Task prompt
Copy out the material from the line with "You are a computer-use" to the line with "Instruction: Click the green plus Dodaj icon", unchanged.

Provided data
↓↓↓
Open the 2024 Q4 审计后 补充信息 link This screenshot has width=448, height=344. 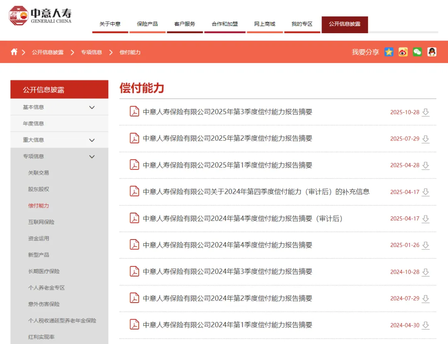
↑↑↑
↓↓↓
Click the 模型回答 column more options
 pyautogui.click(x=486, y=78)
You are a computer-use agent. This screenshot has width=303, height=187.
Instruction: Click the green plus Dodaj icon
↑↑↑
Answer
You are a computer-use agent. This screenshot has width=303, height=187.
Instruction: Click the green plus Dodaj icon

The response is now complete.